#### [PROVIDED DATA]
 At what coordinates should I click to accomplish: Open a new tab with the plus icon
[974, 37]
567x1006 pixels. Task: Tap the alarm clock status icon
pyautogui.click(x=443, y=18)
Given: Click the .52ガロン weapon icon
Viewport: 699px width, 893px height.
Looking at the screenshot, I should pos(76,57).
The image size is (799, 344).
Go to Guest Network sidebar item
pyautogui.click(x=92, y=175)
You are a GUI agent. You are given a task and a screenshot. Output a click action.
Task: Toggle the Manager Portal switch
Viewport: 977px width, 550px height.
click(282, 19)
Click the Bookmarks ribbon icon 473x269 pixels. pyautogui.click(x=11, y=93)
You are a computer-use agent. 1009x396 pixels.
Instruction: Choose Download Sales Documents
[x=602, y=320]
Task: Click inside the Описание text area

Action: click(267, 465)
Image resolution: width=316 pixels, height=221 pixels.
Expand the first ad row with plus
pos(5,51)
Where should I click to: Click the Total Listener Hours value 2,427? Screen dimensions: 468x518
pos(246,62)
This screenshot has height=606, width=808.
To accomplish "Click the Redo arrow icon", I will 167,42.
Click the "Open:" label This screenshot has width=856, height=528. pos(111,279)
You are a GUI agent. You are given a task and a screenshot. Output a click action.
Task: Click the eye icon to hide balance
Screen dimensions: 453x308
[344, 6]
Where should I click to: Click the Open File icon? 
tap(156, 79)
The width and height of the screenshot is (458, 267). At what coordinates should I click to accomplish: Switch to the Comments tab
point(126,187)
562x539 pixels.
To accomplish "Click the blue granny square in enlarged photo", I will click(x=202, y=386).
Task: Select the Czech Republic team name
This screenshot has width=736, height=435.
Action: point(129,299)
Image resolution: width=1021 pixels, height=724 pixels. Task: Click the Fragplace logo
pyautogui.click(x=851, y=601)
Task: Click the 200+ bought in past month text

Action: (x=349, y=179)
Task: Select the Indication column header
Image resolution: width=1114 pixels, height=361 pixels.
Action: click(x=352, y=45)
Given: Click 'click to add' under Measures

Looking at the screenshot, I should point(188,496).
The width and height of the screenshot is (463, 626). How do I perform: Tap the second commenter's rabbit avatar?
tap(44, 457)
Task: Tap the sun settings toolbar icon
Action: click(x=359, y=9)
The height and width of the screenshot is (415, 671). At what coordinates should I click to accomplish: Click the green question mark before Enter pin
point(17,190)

#### [YOUR GOAL]
Rewrite the items from the line containing "The image size is (799, 344)." through the line containing "Click the Bookmarks", changing "Guest Network" to "Visitor Network" and leaving everything else as it is.

#### [ANSWER TO THIS TASK]
The image size is (799, 344).
Go to Visitor Network sidebar item
pyautogui.click(x=92, y=175)
You are a GUI agent. You are given a task and a screenshot. Output a click action.
Task: Toggle the Manager Portal switch
Viewport: 977px width, 550px height.
click(282, 19)
Click the Bookmarks ribbon icon 473x269 pixels. pyautogui.click(x=11, y=93)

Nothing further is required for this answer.